Trois grands facteurs peuvent expliquer l’inflation actuelle. Le premier est la hausse des prix de l’énergie (1). Le deuxième est l’accélération de la numérisation de l’économie qui intègre et synchronise toujours plus les chaînes de production pilotées des grandes entreprises. Cela produit des effets de réallocations brutales et approfondit les situations de monopole favorables aux prix élevés. Le troisième est la hausse du prix des matières premières liée aux catastrophes climatiques. Ces trois facteurs s’alimentent et illustrent l’impasse dans laquelle nous sommes : trop forte intégration industrielle, consommation d’énergie insoutenable et agriculture intensive trop vulnérable.
La réponse à cette impasse n’est pas monétaire. Elle doit être politique. Elle passe par un contrôle des prix des biens alimentaires et de l’énergie pour protéger les plus faibles et les activités artisanales.
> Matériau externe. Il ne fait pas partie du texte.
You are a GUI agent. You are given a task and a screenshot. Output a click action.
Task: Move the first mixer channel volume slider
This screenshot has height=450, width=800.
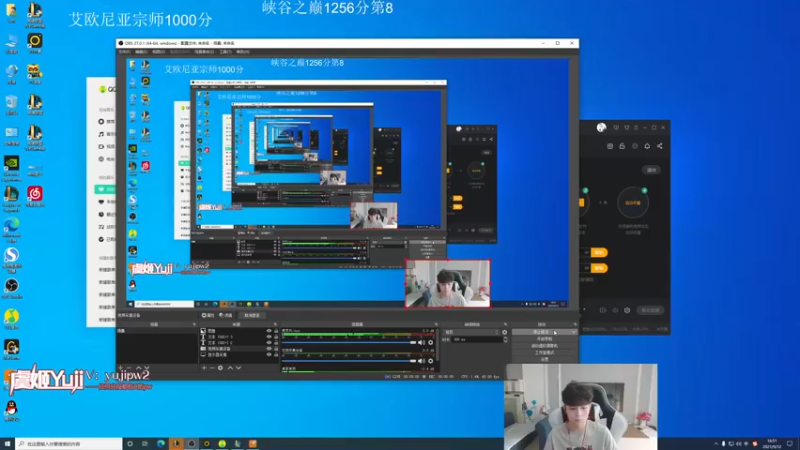tap(349, 343)
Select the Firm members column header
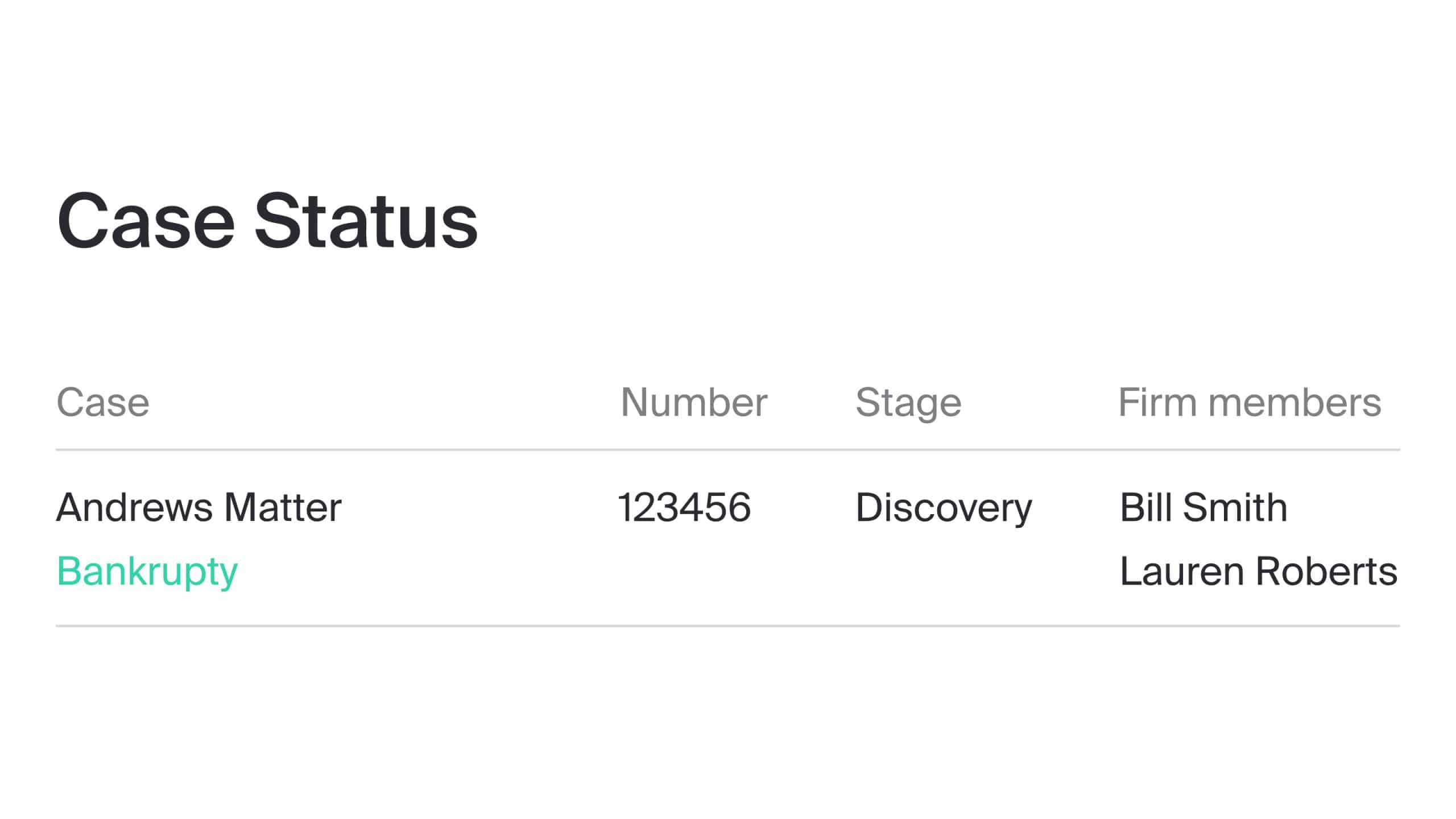The image size is (1456, 819). tap(1250, 403)
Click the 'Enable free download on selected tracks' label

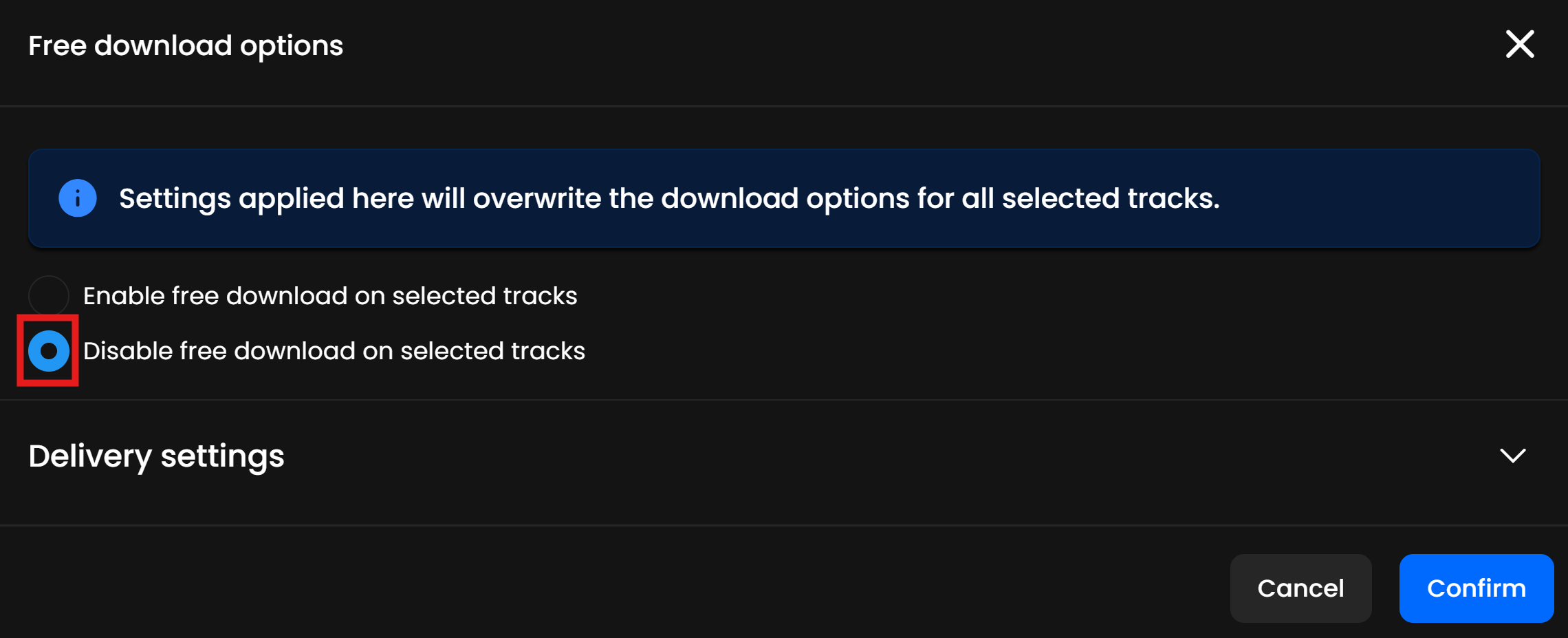pyautogui.click(x=330, y=296)
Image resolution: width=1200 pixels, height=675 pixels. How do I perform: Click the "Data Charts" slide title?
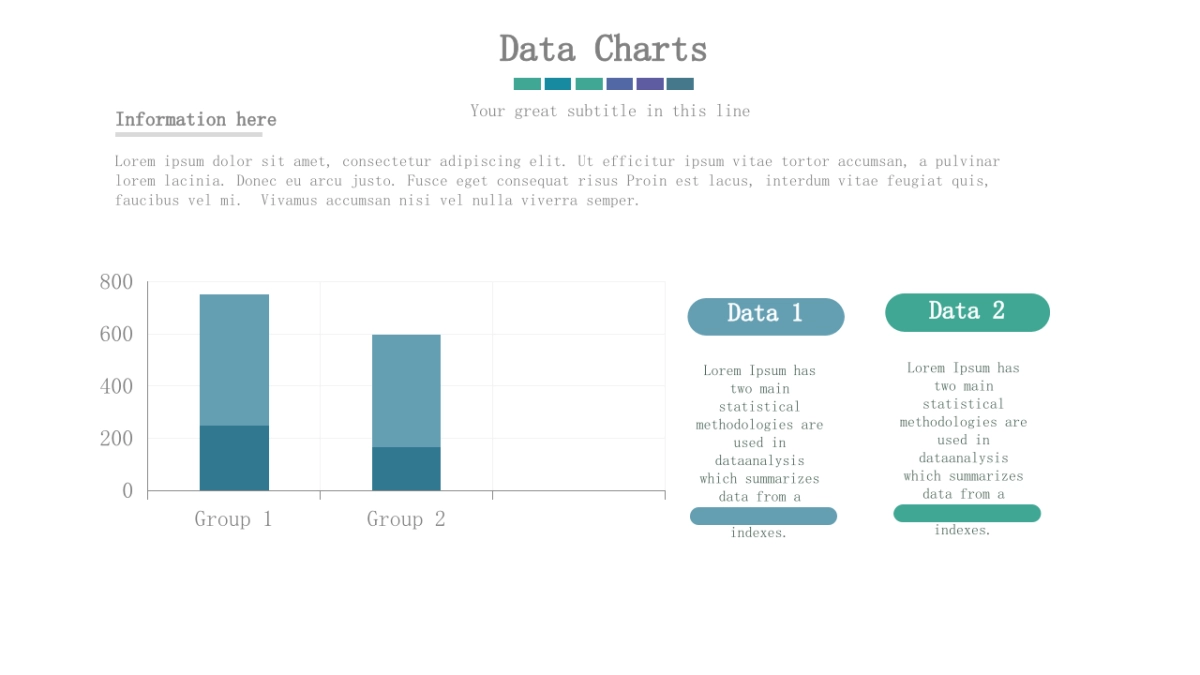click(603, 48)
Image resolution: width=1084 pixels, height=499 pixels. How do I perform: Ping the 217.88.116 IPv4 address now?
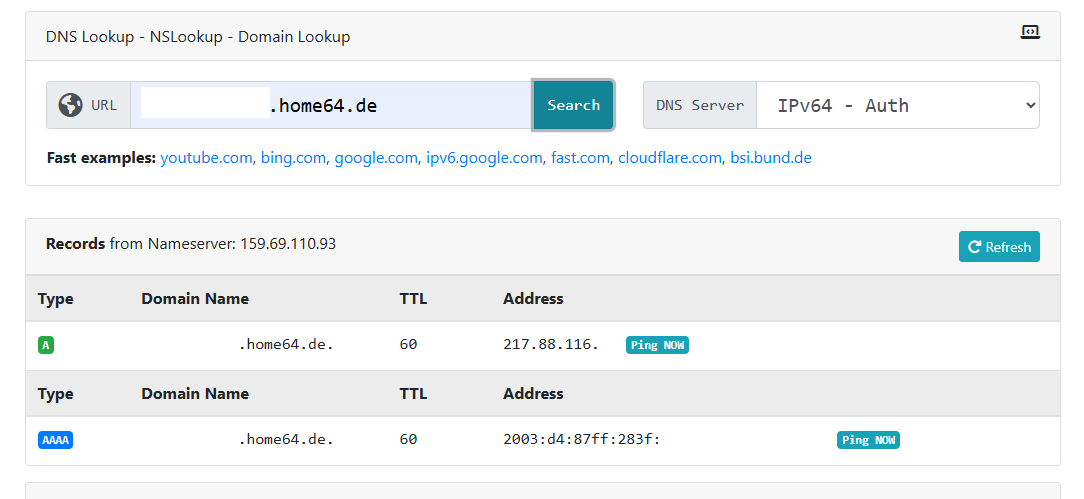tap(657, 345)
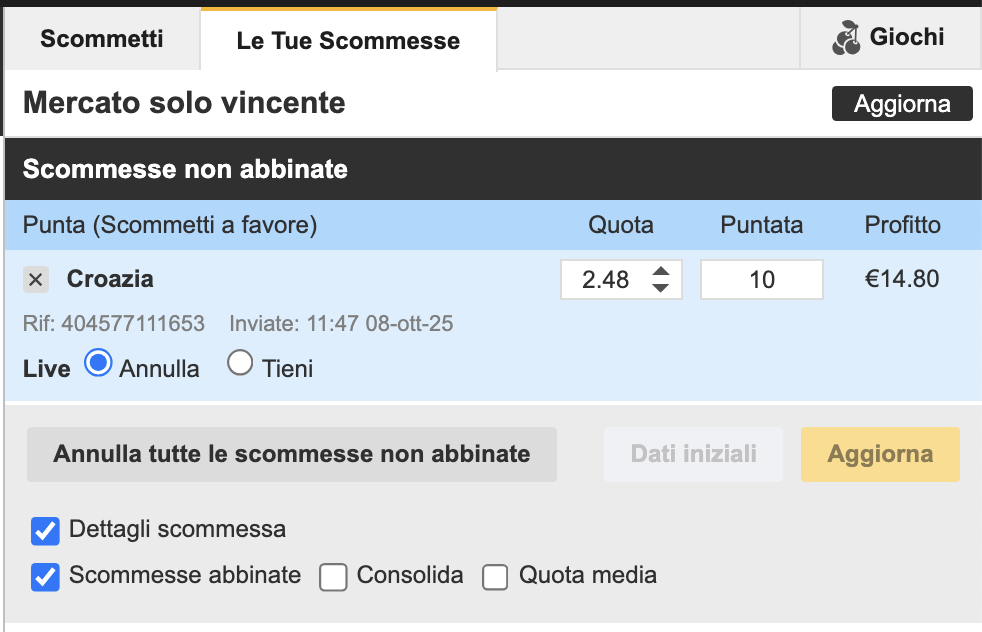The width and height of the screenshot is (982, 632).
Task: Uncheck the Dettagli scommessa checkbox
Action: coord(45,531)
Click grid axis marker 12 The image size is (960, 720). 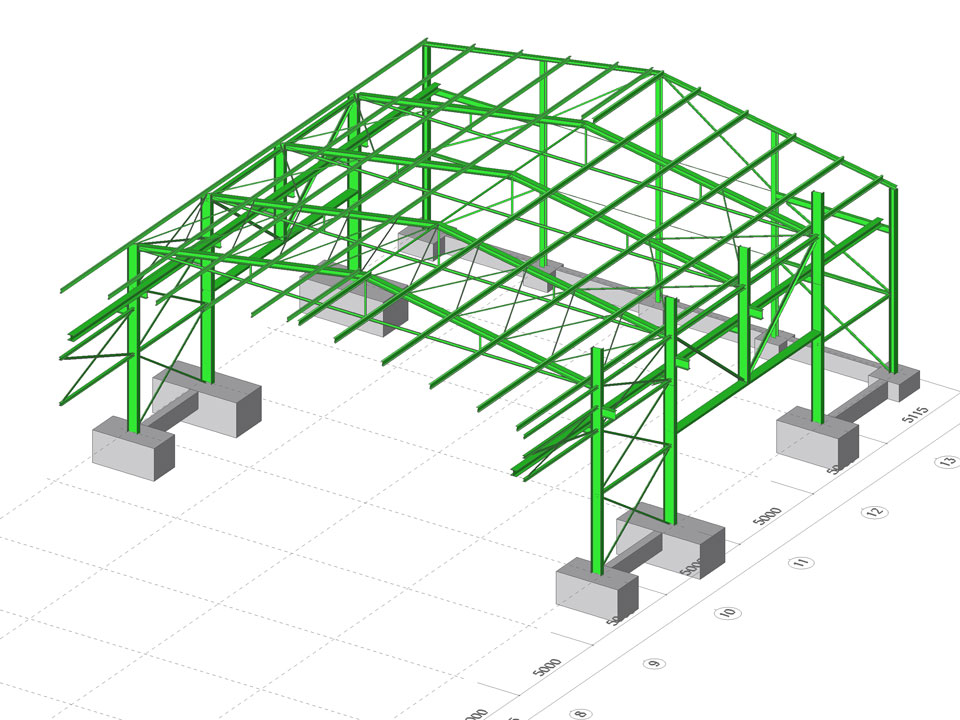tap(875, 512)
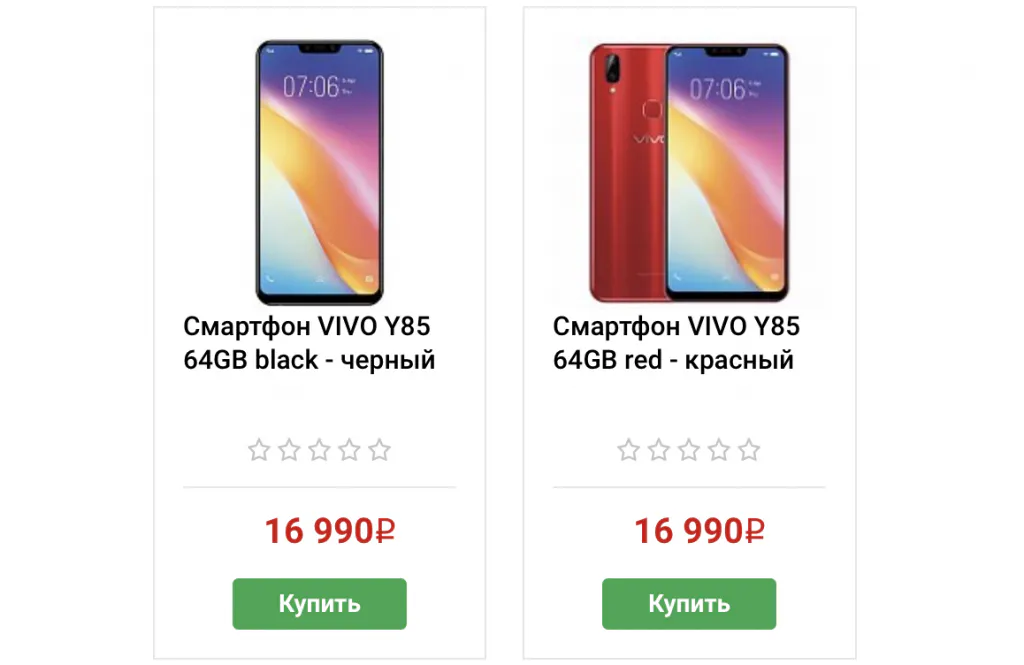
Task: Give red VIVO Y85 four stars
Action: pos(719,450)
Ce contrôle a aussi l’avantage de limiter l’obscène accumulation des profits des grandes entreprises qui profitent de cette inflation. La régulation des prix, hérésie pour l’orthodoxie économique, est une mesure politique. Elle doit être pensée et assumée comme telle, c’est-à-dire une « attaque contre la propriété » (2). Elle doit être accompagnée d’une remise en cause des structures du capitalisme fondées sur l’inégalité et la démesure productive.
Par Mireille Bruyère Membre du conseil scientifique d'Attac et des Économistes atterrés.
(1) Lire cette même chronique dans le numéro 1674.
(2) Expression du Thermidorien Boissy d’Anglas, cité par Romaric Godin dans « Un outil négligé de l’inflation », Mediapart, 7 janvier 2022.